Après plus de dix ans de pause, la star américaine du stand-up Chris Rock fait son retour derrière la caméra avec « Misty Green », une comédie dramatique sur Hollywood, et se dit ouvert à tous les genres pour la suite de sa carrière de réalisateur.
« Je serai toujours un comique », a déclaré Chris Rock à la presse dimanche au festival de cinéma de Toronto (TIFF), où a été présenté son film en première mondiale samedi.
Mais « le prochain film pourra être ultra-sombre, ou alors complètement loufoque », a ajouté Rock, dont le dernier film « Top Five » date de 2014. « Je ne veux pas m’enfermer dans quoi que ce soit » mais juste « essayer de rendre (ce film) génial ».
Dans « Misty Green », Rosalind Eleazar joue une actrice fêtarde dont la carrière, auparavant florissante, est en perte de vitesse. Fauchée, elle risque de se faire expulser de son appartement et a absolument besoin de trouver un rôle.
Drôle, le film n’aborde pas moins des sujets sérieux comme le racisme, la toxicomanie ou les pièges de la célébrité à Hollywood.

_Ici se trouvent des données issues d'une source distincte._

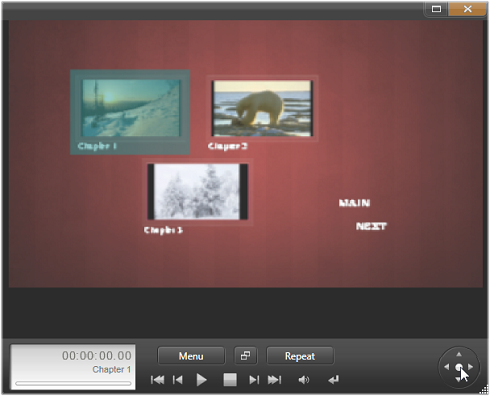Image resolution: width=491 pixels, height=397 pixels.
Task: Select the Chapter 2 polar bear thumbnail
Action: click(x=263, y=108)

Sur le tapis rouge, l’acteur a appelé samedi le public à « voir à quoi ressemble un drame réalisé par Chris Rock », refusant de « faire la même chose à chaque fois ».
Le magazine américain Variety a qualifié « Misty Green » de « meilleur film sur Hollywood depuis des années » et la performance de Rosalind Eleazar a été saluée par la critique.
L’actrice britannique, surtout connue pour son rôle dans la série Slow Horses, joue aux côtés de noms confirmés comme Adam Driver, Anna Kendrick ou Chris Rock lui-même et a confié dimanche à la presse avoir craint que des stars ne soient dissuadées de participer au film car le premier rôle lui avait été confié.
« Il y a beaucoup de gens bien plus connus que moi qui auraient pu obtenir ce rôle » et des acteurs confirmés auraient pu penser que « cela n’en valait pas la peine », a-t-elle dit.
Anna Kendrick (« In the Air », « The Hit Girls »), qui joue l’amie de Misty, a reconnu pour sa part ne pas vraiment avoir été persuadée des chances de succès du film lors de ses conversations initiales avec Chris Rock.
Elle se souvient lui avoir dit: « il y a quelque chose que je ne vois pas encore mais je te fais confiance si tu me dis que tu le vois », mais avoue avoir été finalement convaincue par le résultat final.
« Je continue à décrire le film aux gens comme Woody Allen qui serait aussi David Lynch. Il y a quelque chose de vraiment profond et tordu », a-t-elle dit.